* Begin Data supplied *

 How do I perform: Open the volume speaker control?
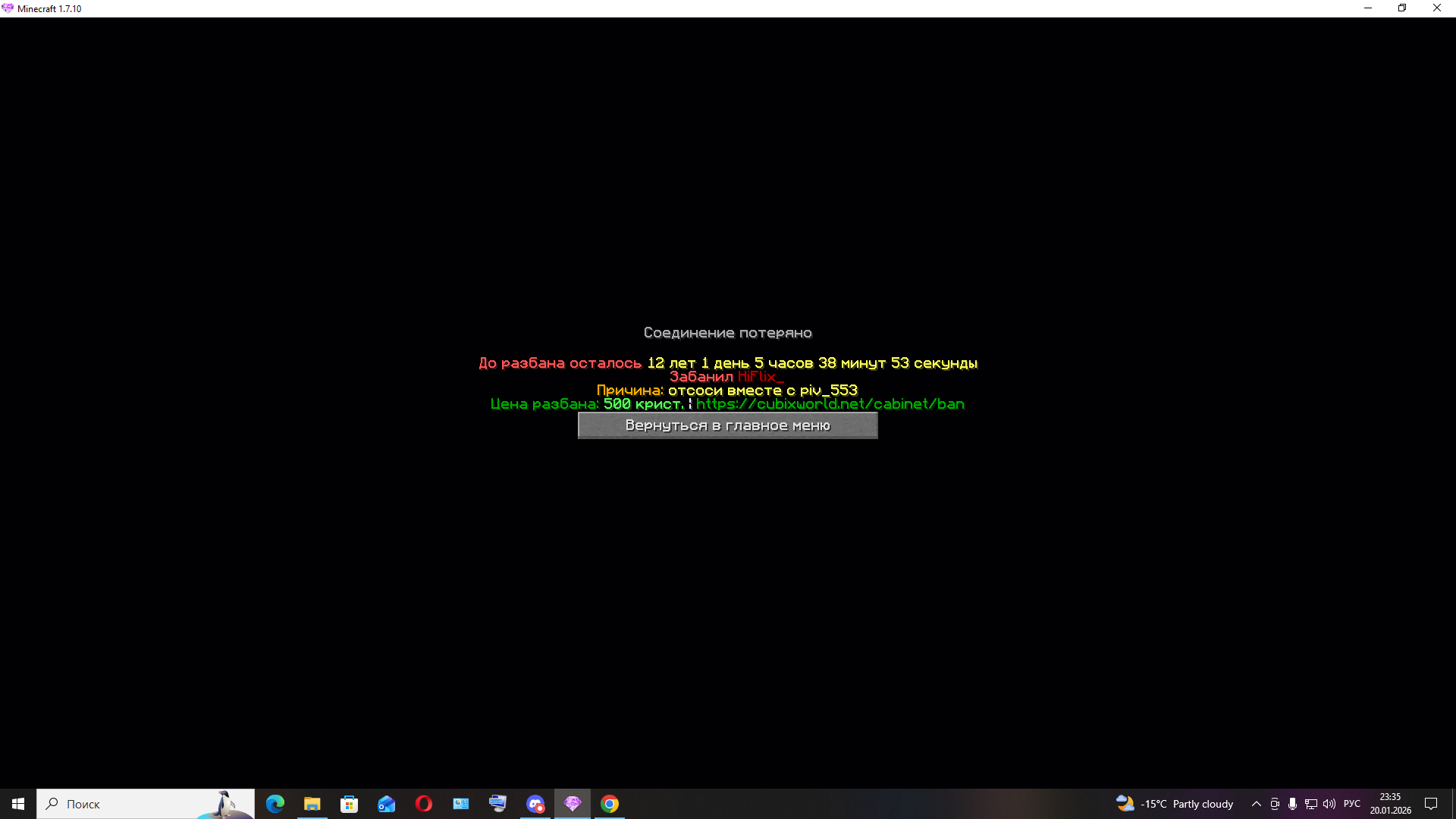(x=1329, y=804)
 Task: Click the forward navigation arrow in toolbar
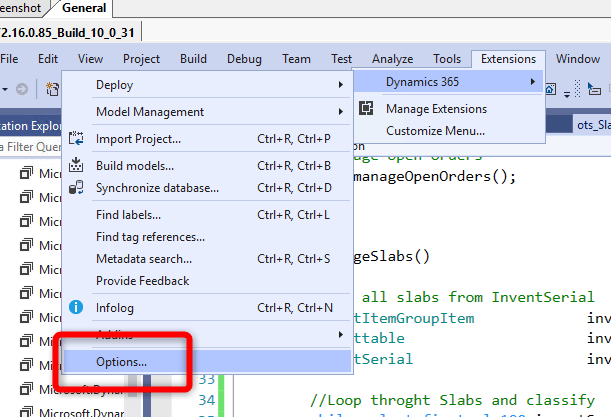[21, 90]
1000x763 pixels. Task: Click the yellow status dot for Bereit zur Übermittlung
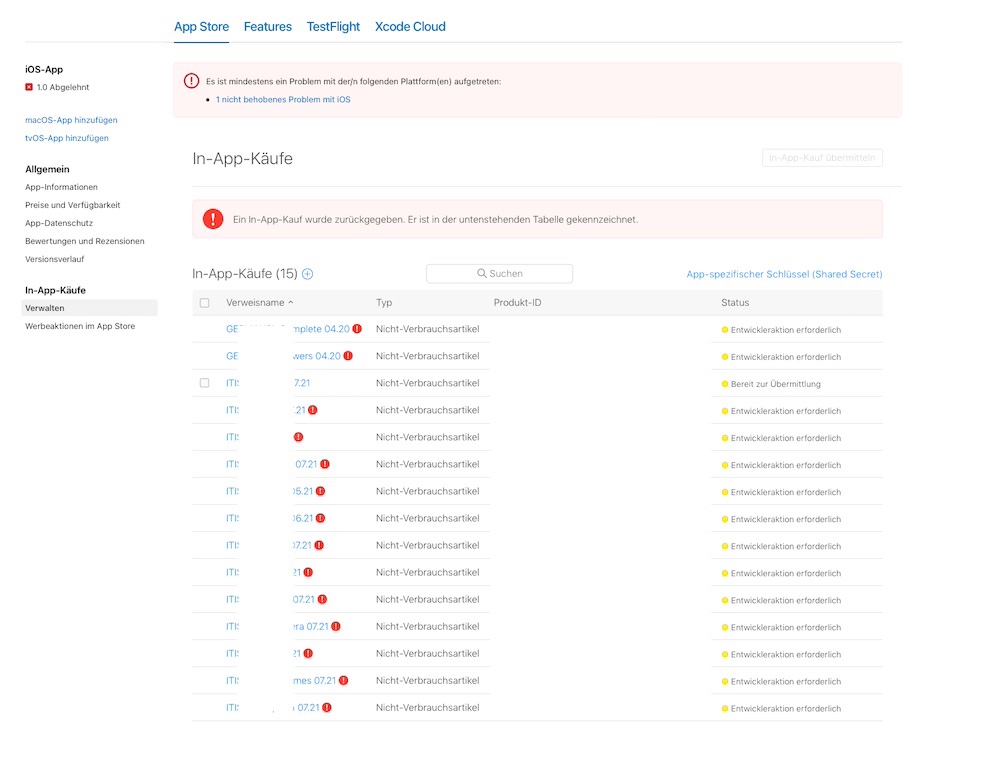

* End Data supplied *

**Description of the task**
Count the lines in the material above that contain the string "Click", treating uppercase and lowercase as distinct, and report only the resulting number.

**Full output**
2